>> begin Excerpted records

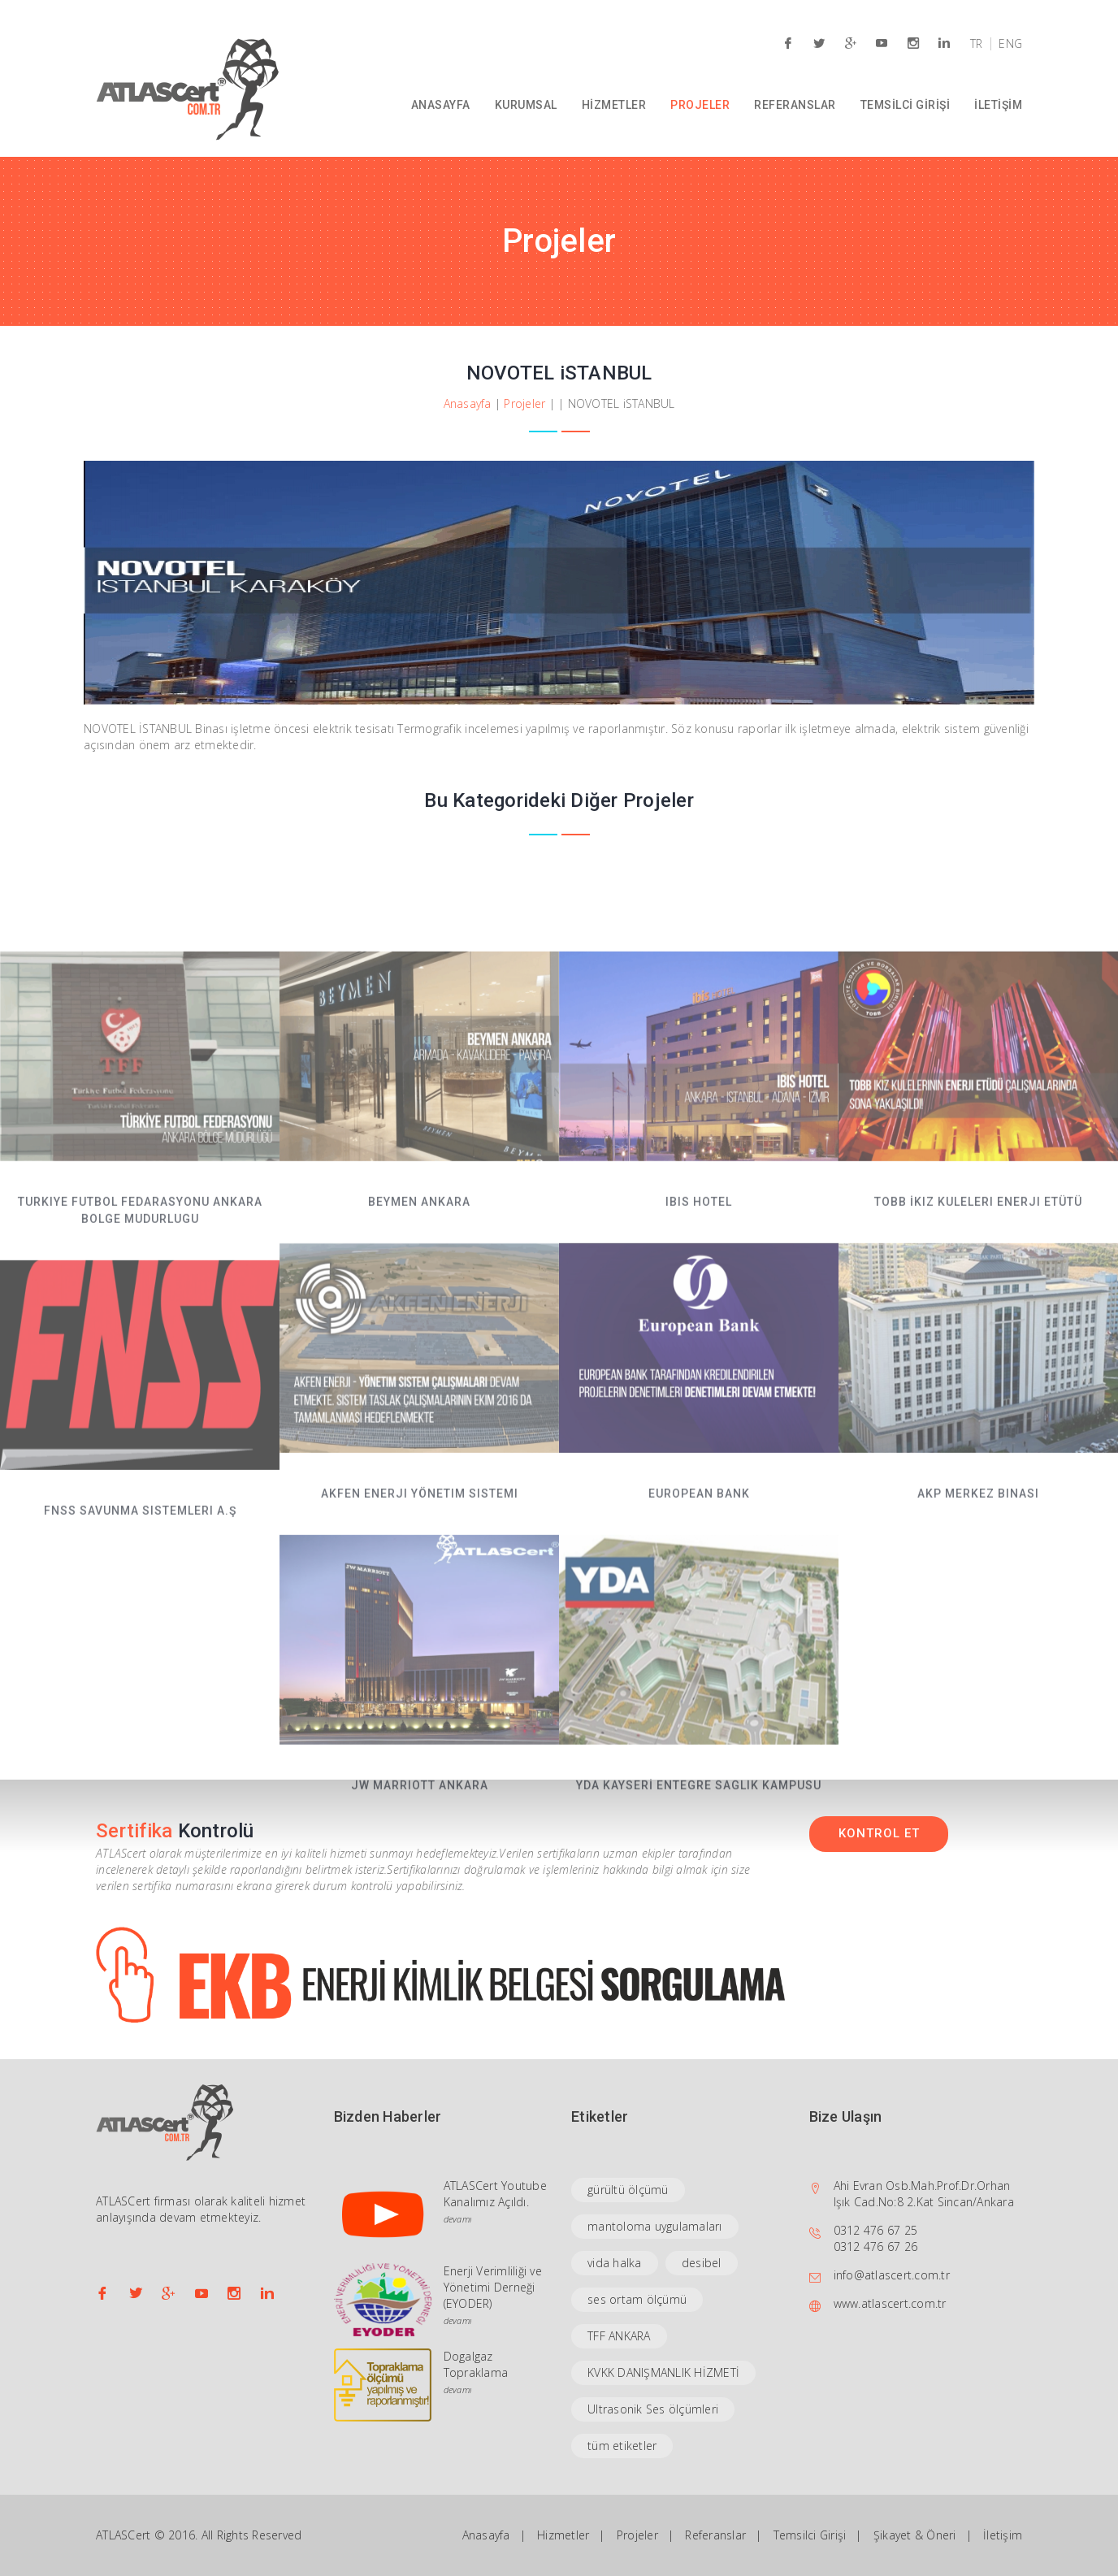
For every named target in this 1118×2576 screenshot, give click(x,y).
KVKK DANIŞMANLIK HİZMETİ (663, 2372)
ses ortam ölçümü (637, 2299)
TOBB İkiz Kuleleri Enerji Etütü (978, 1310)
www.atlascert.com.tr (890, 2303)
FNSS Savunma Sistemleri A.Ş (140, 1619)
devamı (458, 2219)
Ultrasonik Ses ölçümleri (652, 2409)
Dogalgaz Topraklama (476, 2364)
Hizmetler (563, 2535)
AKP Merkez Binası (978, 1602)
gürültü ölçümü (628, 2189)
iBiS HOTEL (698, 1310)
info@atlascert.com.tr (892, 2275)
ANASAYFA (440, 104)
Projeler (524, 403)
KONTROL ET (879, 1833)
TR (976, 43)
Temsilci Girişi (810, 2535)
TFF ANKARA (619, 2336)
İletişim (1002, 2535)
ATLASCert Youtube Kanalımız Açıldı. (495, 2194)
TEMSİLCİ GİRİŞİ (905, 104)
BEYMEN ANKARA (419, 1310)
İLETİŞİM (998, 104)
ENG (1010, 43)
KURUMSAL (526, 104)
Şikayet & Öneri (914, 2535)
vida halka (614, 2262)
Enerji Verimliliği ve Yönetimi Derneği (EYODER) (493, 2287)
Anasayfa (468, 403)
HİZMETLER (614, 104)
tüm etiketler (621, 2445)
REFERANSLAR (795, 104)
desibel (702, 2262)
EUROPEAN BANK (699, 1602)
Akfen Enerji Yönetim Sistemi (419, 1602)
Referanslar (715, 2535)
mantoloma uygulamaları (654, 2226)
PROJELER (700, 104)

>> end Excerpted records

# Set problem
Rewrite all the lines above as a numbered list, with blank lines and the picture left out.

# Answer to the problem
1. For every named target in this 1118×2576 screenshot, give click(x,y).
2. KVKK DANIŞMANLIK HİZMETİ (663, 2372)
3. ses ortam ölçümü (637, 2299)
4. TOBB İkiz Kuleleri Enerji Etütü (978, 1310)
5. www.atlascert.com.tr (890, 2303)
6. FNSS Savunma Sistemleri A.Ş (140, 1619)
7. devamı (458, 2219)
8. Ultrasonik Ses ölçümleri (652, 2409)
9. Dogalgaz Topraklama (476, 2364)
10. Hizmetler (563, 2535)
11. AKP Merkez Binası (978, 1602)
12. gürültü ölçümü (628, 2189)
13. iBiS HOTEL (698, 1310)
14. info@atlascert.com.tr (892, 2275)
15. ANASAYFA (440, 104)
16. Projeler (524, 403)
17. KONTROL ET (879, 1833)
18. TR (976, 43)
19. Temsilci Girişi (810, 2535)
20. TFF ANKARA (619, 2336)
21. İletişim (1002, 2535)
22. ATLASCert Youtube Kanalımız Açıldı. (495, 2194)
23. TEMSİLCİ GİRİŞİ (905, 104)
24. BEYMEN ANKARA (419, 1310)
25. İLETİŞİM (998, 104)
26. ENG (1010, 43)
27. KURUMSAL (526, 104)
28. Şikayet & Öneri (914, 2535)
29. vida halka (614, 2262)
30. Enerji Verimliliği ve Yönetimi Derneği (EYODER) (493, 2287)
31. Anasayfa (468, 403)
32. HİZMETLER (614, 104)
33. tüm etiketler (621, 2445)
34. REFERANSLAR (795, 104)
35. desibel (702, 2262)
36. EUROPEAN BANK (699, 1602)
37. Akfen Enerji Yönetim Sistemi (419, 1602)
38. Referanslar (715, 2535)
39. mantoloma uygulamaları (654, 2226)
40. PROJELER (700, 104)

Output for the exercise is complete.